● Selected text
+-------+

People have dived from lunar orbit and landed just fine. The problem is that there were inside a capsule and even if you get the materials for a suit which could withstand reentry temperatures, I suspect the speeds are such (11.7 Km/s from Lunar orbit and 8 from LEO IIRC) that the individuals would be ripped to shreds.
Its already a problem ejecting at high speeds from aircraft.
You have to remember that high speed re-entry heating is ***not *** primarily due to the high altitude, it is because of the high delta-V (or horizontal speed) required to reach and maintain an orbit.
Felix Baumgartner recently did mostly what you’re describing and he did not have to be concerned with re-entry heating because he had very little to no delta-V. He merely jumped from a floating balloon. Because the air was so thin at that high an altitude he did actually fall supersonic briefly, but he experienced minimal heating as the atmosphere gradually thickened and he gradually slowed down. His biggest concern was not entering into an uncontrollable flat spin and passing out or even dying from hypoxia (lack of blood flow and oxygen to the brain).
If we could build a highly efficient rocket engine that could carry enough fuel and was powerful enough to fly straight up to an altitude of several miles (even higher than Baumgartner’s balloon) then again, re-entry heating would not be a major concern for a skydiver jumping from it. They would have to be concerned about the rocket hitting them as it would also be falling straight down along side them*!*
The so-called ‘jet pack’ you’re describing would have little to do with countering the effects of falling from gravity. It would essentially have to serve as a retrorocket pack, negating the astronaut’s high orbital speed (delta-V) in order to begin descending toward the Earth’s surface. But you could not ‘stop’ so fast as to avoid slowly entering the atmosphere at high speed and burning up.
We have several of those already. Both the Blue Origin New Shepherd and Virgin Galactic SpaceShip 2 effectively do that, just go straight up and back down again, in New Shepherds case to 103 km last test flight. So you’d “just” have to figure out a way of opening a hatch and letting the sky diver out at the apex.
The simple answer is “no”.
As has been noted above - just getting up to the same altitude as LEO is not the same as being in LEO. Not by a very large difference in velocity, and hence energy.If you were a passenger in a souped up version of Virgin Galactic’s craft - one that could make say 200km up, and you simply stepped out of the craft when it reached the top of its trajectory, you would need somehting not a great deal more sophisticated than Alex’s suit. More air, more thermal management, about it. (I can see this becoming a big hit in a few decades time - offering space jumps to wealthy thriil seekers - heck I’d do it.)
But of you are actually in LEO, you have a huge amount of speed you need to get rid of. To get rid of that speed with a rocket motor you will need a rocket of approximately the same size as one that can give you that speed. Ie one that could put you into orbit from the ground. Now one launching fro the ground suffers a few issues you avoid in space - it has to fight atmospheric darg for a short while, and it operates at atmopheric pressure, so the engines are not quite as efficient as in vacuum, but these are only a matter of percentages. No matter how exotic your fuels (again, over liquid Oxygen/Hydrogen you are only getting percentage improvements, not anything dramatic) you are never going to get a backpack device that can deliver the delta-velocity you need. Even just getting a guy in a spacesuit slow enough is going to be something the size of a bus, not a backpack.

+-------+

● Records shown

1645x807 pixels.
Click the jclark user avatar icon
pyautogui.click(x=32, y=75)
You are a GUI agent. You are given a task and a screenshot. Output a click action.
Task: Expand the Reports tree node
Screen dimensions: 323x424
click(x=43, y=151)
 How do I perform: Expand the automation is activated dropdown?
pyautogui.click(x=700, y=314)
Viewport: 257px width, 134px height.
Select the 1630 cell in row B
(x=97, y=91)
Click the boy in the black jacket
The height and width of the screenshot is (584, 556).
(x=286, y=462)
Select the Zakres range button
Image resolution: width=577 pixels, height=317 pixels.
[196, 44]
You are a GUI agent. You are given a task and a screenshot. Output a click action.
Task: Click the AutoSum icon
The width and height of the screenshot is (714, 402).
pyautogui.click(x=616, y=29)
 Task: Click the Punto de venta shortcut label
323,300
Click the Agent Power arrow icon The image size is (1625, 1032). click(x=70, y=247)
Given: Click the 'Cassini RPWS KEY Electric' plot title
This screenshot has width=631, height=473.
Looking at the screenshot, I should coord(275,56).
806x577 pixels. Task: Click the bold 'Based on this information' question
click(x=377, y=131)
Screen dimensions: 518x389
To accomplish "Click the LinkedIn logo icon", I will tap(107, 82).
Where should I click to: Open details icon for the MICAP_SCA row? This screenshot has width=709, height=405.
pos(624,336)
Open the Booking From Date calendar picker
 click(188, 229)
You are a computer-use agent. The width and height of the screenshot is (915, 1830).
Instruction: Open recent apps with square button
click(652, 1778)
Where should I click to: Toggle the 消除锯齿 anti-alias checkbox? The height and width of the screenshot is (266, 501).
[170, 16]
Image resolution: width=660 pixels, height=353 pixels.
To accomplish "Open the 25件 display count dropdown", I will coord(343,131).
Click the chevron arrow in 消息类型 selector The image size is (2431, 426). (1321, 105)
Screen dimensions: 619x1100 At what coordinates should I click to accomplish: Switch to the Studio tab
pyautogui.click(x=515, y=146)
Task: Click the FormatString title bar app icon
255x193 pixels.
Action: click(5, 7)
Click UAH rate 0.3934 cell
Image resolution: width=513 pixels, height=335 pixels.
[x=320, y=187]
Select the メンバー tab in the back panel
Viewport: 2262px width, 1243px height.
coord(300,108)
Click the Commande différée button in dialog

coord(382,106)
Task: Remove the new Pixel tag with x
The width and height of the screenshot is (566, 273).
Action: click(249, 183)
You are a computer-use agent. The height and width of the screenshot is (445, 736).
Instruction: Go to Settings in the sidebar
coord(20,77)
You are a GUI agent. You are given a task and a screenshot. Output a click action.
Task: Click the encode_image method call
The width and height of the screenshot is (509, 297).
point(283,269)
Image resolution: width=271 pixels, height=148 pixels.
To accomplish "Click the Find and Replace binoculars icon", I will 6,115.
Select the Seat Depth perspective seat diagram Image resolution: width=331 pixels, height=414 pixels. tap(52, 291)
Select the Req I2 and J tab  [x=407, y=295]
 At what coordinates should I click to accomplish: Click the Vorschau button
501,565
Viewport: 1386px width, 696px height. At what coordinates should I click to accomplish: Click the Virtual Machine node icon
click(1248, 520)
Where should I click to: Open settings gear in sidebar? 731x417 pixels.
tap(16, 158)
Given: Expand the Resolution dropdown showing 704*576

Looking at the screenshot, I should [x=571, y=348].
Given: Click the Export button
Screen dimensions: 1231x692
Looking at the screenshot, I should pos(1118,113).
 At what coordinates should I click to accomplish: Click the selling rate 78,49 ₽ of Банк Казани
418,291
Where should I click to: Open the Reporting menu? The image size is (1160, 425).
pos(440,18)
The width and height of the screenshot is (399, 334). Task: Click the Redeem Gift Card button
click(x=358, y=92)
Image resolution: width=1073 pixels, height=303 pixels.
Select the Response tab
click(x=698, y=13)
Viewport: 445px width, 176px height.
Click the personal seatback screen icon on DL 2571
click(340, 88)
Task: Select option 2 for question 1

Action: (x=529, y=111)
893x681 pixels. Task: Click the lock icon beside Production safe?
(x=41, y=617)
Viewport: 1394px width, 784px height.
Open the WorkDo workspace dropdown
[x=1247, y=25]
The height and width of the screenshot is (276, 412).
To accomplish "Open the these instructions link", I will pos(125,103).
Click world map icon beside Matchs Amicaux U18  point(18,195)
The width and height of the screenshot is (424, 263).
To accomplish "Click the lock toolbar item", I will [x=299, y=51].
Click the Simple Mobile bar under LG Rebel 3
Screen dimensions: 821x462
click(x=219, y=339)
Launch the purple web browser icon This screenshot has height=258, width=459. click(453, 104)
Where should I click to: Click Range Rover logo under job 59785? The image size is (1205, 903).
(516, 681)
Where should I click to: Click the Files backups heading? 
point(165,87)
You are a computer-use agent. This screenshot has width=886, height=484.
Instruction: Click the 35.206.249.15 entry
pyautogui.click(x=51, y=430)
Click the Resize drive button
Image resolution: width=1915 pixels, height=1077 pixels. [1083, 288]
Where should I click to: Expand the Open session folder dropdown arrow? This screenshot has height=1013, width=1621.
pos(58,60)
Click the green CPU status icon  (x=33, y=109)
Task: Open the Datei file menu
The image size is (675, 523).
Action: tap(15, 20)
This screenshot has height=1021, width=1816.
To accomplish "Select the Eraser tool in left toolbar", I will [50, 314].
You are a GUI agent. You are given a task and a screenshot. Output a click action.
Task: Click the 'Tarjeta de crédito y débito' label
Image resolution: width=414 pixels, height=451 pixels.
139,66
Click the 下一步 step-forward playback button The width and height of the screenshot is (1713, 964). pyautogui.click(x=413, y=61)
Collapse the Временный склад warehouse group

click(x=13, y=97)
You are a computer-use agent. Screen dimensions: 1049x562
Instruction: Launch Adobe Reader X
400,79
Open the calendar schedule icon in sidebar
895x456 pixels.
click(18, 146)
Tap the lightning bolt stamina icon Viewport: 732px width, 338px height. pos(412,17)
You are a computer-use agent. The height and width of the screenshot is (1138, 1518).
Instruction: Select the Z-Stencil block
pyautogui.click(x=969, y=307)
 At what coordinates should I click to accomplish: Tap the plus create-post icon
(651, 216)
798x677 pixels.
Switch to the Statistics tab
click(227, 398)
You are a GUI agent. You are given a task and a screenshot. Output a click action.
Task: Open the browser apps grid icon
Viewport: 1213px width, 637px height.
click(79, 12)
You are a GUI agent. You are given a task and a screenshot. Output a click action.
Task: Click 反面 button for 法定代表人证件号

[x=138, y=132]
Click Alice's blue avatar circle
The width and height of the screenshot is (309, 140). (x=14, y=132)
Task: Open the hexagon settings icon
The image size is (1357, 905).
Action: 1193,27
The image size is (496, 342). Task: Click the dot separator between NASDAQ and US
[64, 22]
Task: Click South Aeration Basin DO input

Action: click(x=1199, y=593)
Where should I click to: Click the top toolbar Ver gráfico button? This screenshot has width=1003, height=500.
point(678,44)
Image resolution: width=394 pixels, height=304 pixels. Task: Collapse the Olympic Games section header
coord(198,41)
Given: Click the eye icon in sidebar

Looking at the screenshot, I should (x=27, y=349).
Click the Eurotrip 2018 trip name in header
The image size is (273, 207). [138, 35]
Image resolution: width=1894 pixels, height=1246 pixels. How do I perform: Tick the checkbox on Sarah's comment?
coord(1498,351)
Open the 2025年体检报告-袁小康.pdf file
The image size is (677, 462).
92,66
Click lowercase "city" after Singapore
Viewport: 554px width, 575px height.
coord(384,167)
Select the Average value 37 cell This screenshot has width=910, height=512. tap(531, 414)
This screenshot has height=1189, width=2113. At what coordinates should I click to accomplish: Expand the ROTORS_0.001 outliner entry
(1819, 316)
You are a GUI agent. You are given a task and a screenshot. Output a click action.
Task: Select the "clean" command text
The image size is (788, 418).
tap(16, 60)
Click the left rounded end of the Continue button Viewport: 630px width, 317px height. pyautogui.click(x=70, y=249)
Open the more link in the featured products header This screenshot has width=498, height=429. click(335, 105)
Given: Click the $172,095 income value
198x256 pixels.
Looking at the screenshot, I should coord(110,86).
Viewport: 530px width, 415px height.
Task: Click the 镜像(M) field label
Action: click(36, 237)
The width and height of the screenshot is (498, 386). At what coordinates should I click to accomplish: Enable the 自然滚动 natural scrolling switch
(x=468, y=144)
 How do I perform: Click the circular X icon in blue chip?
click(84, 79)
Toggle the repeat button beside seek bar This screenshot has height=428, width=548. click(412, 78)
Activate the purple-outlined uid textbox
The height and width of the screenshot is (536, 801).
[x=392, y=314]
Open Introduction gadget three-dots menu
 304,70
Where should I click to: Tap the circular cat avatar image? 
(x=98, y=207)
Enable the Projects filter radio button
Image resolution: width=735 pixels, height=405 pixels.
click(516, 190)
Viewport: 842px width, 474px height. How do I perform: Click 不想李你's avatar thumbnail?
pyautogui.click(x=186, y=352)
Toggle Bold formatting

+-------+

● Stated task
Continue the discussion of whether a person could skydive back to Earth from orbit, picking up after its last paragraph.

● The reply
So you are left with the more conventional way of getting back. Wash off the energy in the atmosphere. Use a small retro-pack to get you down enough to start to get some atmospheric drag and let it go from there. So you don’t need a jet-pack - you need a heat shield. Which isn’t all that hard. But the OP specifies that it has to be a back pack, which isn’t exactly the most easy constraint. Perhaps if the astronaut curls up in the foetal position and goes in backwards you could make something that worked. I would not however be first in line to try it out. Something more akin to a large surfboard (as used by Lt. Doolittle) might be a better bet
This reminds me of the high school entry question about how fast dropping a tennis ball from a moving car.
“Just stepping off” doesn’t mean “straight down” from either a ballon or a LEO geosynchronous. As the world/atmosphere turns, you would still want the most efficient heat loading time envelope for a given deflector.
There is no “straight” (vertical) descent without infinitesimal (literally, in theory) accelerations, even if true normal to the globe descent is a good thing (I have no clue), although the effect is minimized with Baumgartner–the elevator-shaft going down effect, or Road Runner over a cliff after the “gulp.”
IIRC there was some sort of emergency orbital to earth escape ‘ball’ planed. Basically a large inflatable ball that one climbs into that somehow get it to reenter the atmosphere. While not technically qualified under the OP’s conditions it would be the closest thing to that.
On Edit, this is what I was thinking of MOOSE - Wikipedia
Coming down from the height of the moon, I suspect an astronaut would asphyxiate to death (because his suit would burn through due to Mach heating) before mechanical injury became a problem.
The bodies of the astronauts in the Columbia disaster were apparently discovered in a dismembered state, but I wonder whether this might have been because the crew cabin resisted breakup (and expulsion of the astronauts) until it had reached an altitude where aerodynamic effects at the speed of its breakup were sufficient to dismember their bodies. The aforementioned body parts had also been charred; not clear whether this happened before or after the dismemberment, though a forensic examination would have determined the sequence by looking for charring on tissues exposed by the dismemberment (maybe this info is in the CAIB report?).
Remember not to confuse MOOSE (which was never developed much) with the PRE (Personal Rescue Enclosure) which was basically just an inflated ball the astronaut could curl up in and be carried thru space to a rescue Shuttle. Except for the first four ‘qualifying’ launches, the astronauts didn’t wear space suits on the Shuttle (until after Challenger).
Great cite/site.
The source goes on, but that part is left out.